## Work instruction
Restate the entries word for word, omitting nothing.

§ §

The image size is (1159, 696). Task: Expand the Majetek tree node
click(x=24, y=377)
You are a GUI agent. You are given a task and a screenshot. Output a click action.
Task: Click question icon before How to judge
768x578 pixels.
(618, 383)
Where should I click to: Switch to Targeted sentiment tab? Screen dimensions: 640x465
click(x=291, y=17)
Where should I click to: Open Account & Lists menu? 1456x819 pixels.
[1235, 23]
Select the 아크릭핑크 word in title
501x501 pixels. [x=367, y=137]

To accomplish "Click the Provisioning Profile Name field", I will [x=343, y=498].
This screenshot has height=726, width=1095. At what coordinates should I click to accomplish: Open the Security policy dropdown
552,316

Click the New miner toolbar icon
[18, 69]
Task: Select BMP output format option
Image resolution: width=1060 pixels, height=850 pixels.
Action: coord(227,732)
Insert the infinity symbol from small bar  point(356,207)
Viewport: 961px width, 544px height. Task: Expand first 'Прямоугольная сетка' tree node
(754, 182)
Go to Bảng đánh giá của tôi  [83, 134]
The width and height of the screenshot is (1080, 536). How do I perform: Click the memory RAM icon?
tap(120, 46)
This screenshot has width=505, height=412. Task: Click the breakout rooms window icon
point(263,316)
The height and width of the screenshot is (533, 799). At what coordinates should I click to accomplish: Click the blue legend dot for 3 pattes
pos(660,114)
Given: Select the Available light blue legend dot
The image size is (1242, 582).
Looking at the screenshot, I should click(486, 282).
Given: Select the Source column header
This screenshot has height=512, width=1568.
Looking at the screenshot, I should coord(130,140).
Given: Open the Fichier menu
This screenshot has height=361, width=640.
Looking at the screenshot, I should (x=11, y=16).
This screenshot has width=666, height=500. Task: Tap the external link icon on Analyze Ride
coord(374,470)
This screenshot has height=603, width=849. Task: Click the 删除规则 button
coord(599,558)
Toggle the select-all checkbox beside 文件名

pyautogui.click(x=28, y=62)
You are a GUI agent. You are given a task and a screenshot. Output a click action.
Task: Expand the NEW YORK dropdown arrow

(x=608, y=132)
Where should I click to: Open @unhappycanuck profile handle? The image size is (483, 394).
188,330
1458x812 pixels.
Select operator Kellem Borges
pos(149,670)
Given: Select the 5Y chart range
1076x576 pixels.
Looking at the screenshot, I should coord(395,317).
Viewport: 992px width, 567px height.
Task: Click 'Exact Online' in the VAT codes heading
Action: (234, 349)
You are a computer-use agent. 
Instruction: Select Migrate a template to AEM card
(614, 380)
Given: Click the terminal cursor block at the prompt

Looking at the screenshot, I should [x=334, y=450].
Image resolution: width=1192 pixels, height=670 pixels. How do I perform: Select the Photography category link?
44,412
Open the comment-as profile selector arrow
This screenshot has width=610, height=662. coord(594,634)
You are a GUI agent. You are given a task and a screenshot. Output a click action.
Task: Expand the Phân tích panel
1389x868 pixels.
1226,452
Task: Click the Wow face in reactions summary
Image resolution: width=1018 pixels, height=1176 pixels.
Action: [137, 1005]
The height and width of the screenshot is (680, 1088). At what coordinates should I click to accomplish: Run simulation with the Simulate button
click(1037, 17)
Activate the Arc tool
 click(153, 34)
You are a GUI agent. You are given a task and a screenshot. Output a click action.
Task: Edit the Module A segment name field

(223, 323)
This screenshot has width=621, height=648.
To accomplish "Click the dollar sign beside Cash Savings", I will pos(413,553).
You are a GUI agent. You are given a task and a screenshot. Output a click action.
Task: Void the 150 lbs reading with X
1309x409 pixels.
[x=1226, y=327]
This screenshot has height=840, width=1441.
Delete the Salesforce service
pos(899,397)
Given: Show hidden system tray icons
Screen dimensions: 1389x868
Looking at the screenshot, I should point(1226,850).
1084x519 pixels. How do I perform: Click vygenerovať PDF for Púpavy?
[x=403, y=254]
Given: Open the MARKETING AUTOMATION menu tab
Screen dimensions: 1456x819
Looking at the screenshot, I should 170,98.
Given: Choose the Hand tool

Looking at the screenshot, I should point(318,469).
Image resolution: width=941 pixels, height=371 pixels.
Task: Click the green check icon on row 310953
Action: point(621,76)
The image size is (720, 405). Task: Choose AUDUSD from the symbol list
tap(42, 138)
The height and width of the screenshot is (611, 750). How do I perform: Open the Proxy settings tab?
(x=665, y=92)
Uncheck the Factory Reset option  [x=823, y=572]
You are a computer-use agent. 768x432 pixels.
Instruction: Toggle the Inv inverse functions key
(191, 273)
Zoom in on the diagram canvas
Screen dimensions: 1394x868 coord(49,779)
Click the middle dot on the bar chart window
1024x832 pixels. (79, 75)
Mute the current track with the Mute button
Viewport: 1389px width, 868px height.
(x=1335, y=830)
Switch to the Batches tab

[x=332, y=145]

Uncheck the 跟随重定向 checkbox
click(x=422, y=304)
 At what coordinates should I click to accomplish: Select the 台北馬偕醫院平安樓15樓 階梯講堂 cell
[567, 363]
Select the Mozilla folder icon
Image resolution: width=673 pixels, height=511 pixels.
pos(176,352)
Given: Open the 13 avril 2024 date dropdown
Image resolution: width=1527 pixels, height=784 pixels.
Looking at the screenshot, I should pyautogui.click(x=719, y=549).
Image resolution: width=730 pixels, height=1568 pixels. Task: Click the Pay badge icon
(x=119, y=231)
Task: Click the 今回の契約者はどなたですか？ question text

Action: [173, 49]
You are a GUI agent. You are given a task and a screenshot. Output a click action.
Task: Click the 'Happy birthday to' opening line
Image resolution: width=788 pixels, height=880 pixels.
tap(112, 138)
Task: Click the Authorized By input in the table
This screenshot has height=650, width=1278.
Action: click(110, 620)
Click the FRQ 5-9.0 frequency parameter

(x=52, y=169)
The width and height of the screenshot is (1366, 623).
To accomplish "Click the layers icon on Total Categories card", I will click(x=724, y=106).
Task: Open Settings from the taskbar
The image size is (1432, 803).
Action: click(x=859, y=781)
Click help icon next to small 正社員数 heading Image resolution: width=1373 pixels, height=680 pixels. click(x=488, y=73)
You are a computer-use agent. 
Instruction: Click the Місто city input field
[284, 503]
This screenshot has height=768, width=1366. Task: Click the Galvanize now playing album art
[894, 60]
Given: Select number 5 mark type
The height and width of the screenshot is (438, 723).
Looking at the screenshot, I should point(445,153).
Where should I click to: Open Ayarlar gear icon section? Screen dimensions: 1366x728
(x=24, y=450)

§ §

## Exercise response
The image size is (1159, 696). Task: Expand the Majetek tree node
click(x=24, y=377)
You are a GUI agent. You are given a task and a screenshot. Output a click action.
Task: Click question icon before How to judge
768x578 pixels.
(618, 383)
Where should I click to: Switch to Targeted sentiment tab? Screen dimensions: 640x465
click(x=291, y=17)
Where should I click to: Open Account & Lists menu? 1456x819 pixels.
[1235, 23]
Select the 아크릭핑크 word in title
501x501 pixels. [x=367, y=137]

To accomplish "Click the Provisioning Profile Name field", I will [x=343, y=498].
This screenshot has height=726, width=1095. At what coordinates should I click to accomplish: Open the Security policy dropdown
552,316

Click the New miner toolbar icon
[18, 69]
Task: Select BMP output format option
Image resolution: width=1060 pixels, height=850 pixels.
Action: coord(227,732)
Insert the infinity symbol from small bar  point(356,207)
Viewport: 961px width, 544px height. Task: Expand first 'Прямоугольная сетка' tree node
(754, 182)
Go to Bảng đánh giá của tôi  [83, 134]
The width and height of the screenshot is (1080, 536). How do I perform: Click the memory RAM icon?
tap(120, 46)
This screenshot has width=505, height=412. Task: Click the breakout rooms window icon
point(263,316)
The height and width of the screenshot is (533, 799). At what coordinates should I click to accomplish: Click the blue legend dot for 3 pattes
pos(660,114)
Given: Select the Available light blue legend dot
The image size is (1242, 582).
Looking at the screenshot, I should click(486, 282).
Given: Select the Source column header
This screenshot has height=512, width=1568.
Looking at the screenshot, I should coord(130,140).
Given: Open the Fichier menu
This screenshot has height=361, width=640.
Looking at the screenshot, I should (x=11, y=16).
This screenshot has width=666, height=500. Task: Tap the external link icon on Analyze Ride
coord(374,470)
This screenshot has height=603, width=849. Task: Click the 删除规则 button
coord(599,558)
Toggle the select-all checkbox beside 文件名

pyautogui.click(x=28, y=62)
You are a GUI agent. You are given a task and a screenshot. Output a click action.
Task: Expand the NEW YORK dropdown arrow

(x=608, y=132)
Where should I click to: Open @unhappycanuck profile handle? The image size is (483, 394).
188,330
1458x812 pixels.
Select operator Kellem Borges
pos(149,670)
Given: Select the 5Y chart range
1076x576 pixels.
Looking at the screenshot, I should coord(395,317).
Viewport: 992px width, 567px height.
Task: Click 'Exact Online' in the VAT codes heading
Action: (234, 349)
You are a computer-use agent. 
Instruction: Select Migrate a template to AEM card
(614, 380)
Given: Click the terminal cursor block at the prompt

Looking at the screenshot, I should [x=334, y=450].
Image resolution: width=1192 pixels, height=670 pixels. How do I perform: Select the Photography category link?
44,412
Open the comment-as profile selector arrow
This screenshot has width=610, height=662. coord(594,634)
You are a GUI agent. You are given a task and a screenshot. Output a click action.
Task: Expand the Phân tích panel
1389x868 pixels.
1226,452
Task: Click the Wow face in reactions summary
Image resolution: width=1018 pixels, height=1176 pixels.
Action: [137, 1005]
The height and width of the screenshot is (680, 1088). At what coordinates should I click to accomplish: Run simulation with the Simulate button
click(1037, 17)
Activate the Arc tool
 click(153, 34)
You are a GUI agent. You are given a task and a screenshot. Output a click action.
Task: Edit the Module A segment name field

(223, 323)
This screenshot has width=621, height=648.
To accomplish "Click the dollar sign beside Cash Savings", I will pos(413,553).
You are a GUI agent. You are given a task and a screenshot. Output a click action.
Task: Void the 150 lbs reading with X
1309x409 pixels.
[x=1226, y=327]
This screenshot has height=840, width=1441.
Delete the Salesforce service
pos(899,397)
Given: Show hidden system tray icons
Screen dimensions: 1389x868
Looking at the screenshot, I should point(1226,850).
1084x519 pixels. How do I perform: Click vygenerovať PDF for Púpavy?
[x=403, y=254]
Given: Open the MARKETING AUTOMATION menu tab
Screen dimensions: 1456x819
Looking at the screenshot, I should 170,98.
Given: Choose the Hand tool

Looking at the screenshot, I should point(318,469).
Image resolution: width=941 pixels, height=371 pixels.
Task: Click the green check icon on row 310953
Action: point(621,76)
The image size is (720, 405). Task: Choose AUDUSD from the symbol list
tap(42, 138)
The height and width of the screenshot is (611, 750). How do I perform: Open the Proxy settings tab?
(x=665, y=92)
Uncheck the Factory Reset option  [x=823, y=572]
You are a computer-use agent. 768x432 pixels.
Instruction: Toggle the Inv inverse functions key
(191, 273)
Zoom in on the diagram canvas
Screen dimensions: 1394x868 coord(49,779)
Click the middle dot on the bar chart window
1024x832 pixels. (79, 75)
Mute the current track with the Mute button
Viewport: 1389px width, 868px height.
(x=1335, y=830)
Switch to the Batches tab

[x=332, y=145]

Uncheck the 跟随重定向 checkbox
click(x=422, y=304)
 At what coordinates should I click to accomplish: Select the 台北馬偕醫院平安樓15樓 階梯講堂 cell
[567, 363]
Select the Mozilla folder icon
Image resolution: width=673 pixels, height=511 pixels.
pos(176,352)
Given: Open the 13 avril 2024 date dropdown
Image resolution: width=1527 pixels, height=784 pixels.
Looking at the screenshot, I should pyautogui.click(x=719, y=549).
Image resolution: width=730 pixels, height=1568 pixels. Task: Click the Pay badge icon
(x=119, y=231)
Task: Click the 今回の契約者はどなたですか？ question text

Action: [173, 49]
You are a GUI agent. You are given a task and a screenshot. Output a click action.
Task: Click the 'Happy birthday to' opening line
Image resolution: width=788 pixels, height=880 pixels.
tap(112, 138)
Task: Click the Authorized By input in the table
This screenshot has height=650, width=1278.
Action: click(110, 620)
Click the FRQ 5-9.0 frequency parameter

(x=52, y=169)
The width and height of the screenshot is (1366, 623).
To accomplish "Click the layers icon on Total Categories card", I will click(x=724, y=106).
Task: Open Settings from the taskbar
The image size is (1432, 803).
Action: click(x=859, y=781)
Click help icon next to small 正社員数 heading Image resolution: width=1373 pixels, height=680 pixels. click(x=488, y=73)
You are a computer-use agent. 
Instruction: Click the Місто city input field
[284, 503]
This screenshot has height=768, width=1366. Task: Click the Galvanize now playing album art
[894, 60]
Given: Select number 5 mark type
The height and width of the screenshot is (438, 723).
Looking at the screenshot, I should point(445,153).
Where should I click to: Open Ayarlar gear icon section? Screen dimensions: 1366x728
(x=24, y=450)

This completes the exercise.